Researchers followed more than 6000 British civil servants (4262 men and 1752 women) for an average of 11 years. At baseline, the subjects were aged 39 to 61 years and were free from cardiovascular disease. They also worked full time at the beginning of the study. Over the period of the study, a total of 369 coronary heart disease (CHD) events were recorded: fatal CHD, non-fatal myocardial infarction, and angina. Overall, participants who worked 3 to 4 hours of overtime per day were 1.6 times as likely to experience a CHD event than employees who did not work overtime. Other compounding risk factors for cardiovascular disease did not affect the results.
The authors of this study are not the first to suggest that overtime work is detrimental to health. A comparison of middle-aged white-collar full-time workers in Britain, Finland, and Japan found that obesity and physical inactivity — risk factors for a variety of chronic diseases – were related to working overtime hours. Working long hours and experiencing high job strain also affects the body’s physiological response to stress. Employees with such work conditions showed a heightened blood pressure response to stressful situations, and were unable to show reduced blood pressure during non-stressful situations. These risk factors for cardiovascular disease did not differ based on baseline factors or demographic characteristics.
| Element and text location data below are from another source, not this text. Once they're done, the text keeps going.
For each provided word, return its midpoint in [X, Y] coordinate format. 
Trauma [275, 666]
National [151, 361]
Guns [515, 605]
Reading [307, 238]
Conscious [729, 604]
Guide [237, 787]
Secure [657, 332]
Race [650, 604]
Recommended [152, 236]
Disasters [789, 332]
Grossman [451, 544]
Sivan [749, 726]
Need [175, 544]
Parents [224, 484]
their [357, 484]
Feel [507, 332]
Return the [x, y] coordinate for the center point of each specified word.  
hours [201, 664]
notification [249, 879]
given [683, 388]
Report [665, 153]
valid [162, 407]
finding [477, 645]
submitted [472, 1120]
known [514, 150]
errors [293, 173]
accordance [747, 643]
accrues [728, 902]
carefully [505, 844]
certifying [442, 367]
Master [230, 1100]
Still, the same analysis of the British, Finish, and Japanese workers reported that working overtime was associated with non-smoking; most of the associations with adverse health behaviors were not statistically significant. Similarly, the authors of an evaluation of 7000 working women were unable to find a causal relationship between working overtime and strenuous working conditions and experiencing symptoms of angina pectoris. Further, an examination of nearly 8000 British workers concluded that workplace factors that contribute to cardiovascular disease are primarily related to social and health disadvantages in early life.
The relationship between work conditions and hours and adverse health outcomes — particularly cardiovascular disease — are still not clear. Not one study has reported that working long hours is beneficial to health, however. The benefit to one’s paycheck may not be worth the risk. With overtime work and job strain reportedly correlated with heart disease, dementia, asthma, immune system dysfunction, sleep disorders, musculoskeletal disorders, and a host of other adverse health conditions and behaviors, the Gipper may have had it right: why risk it?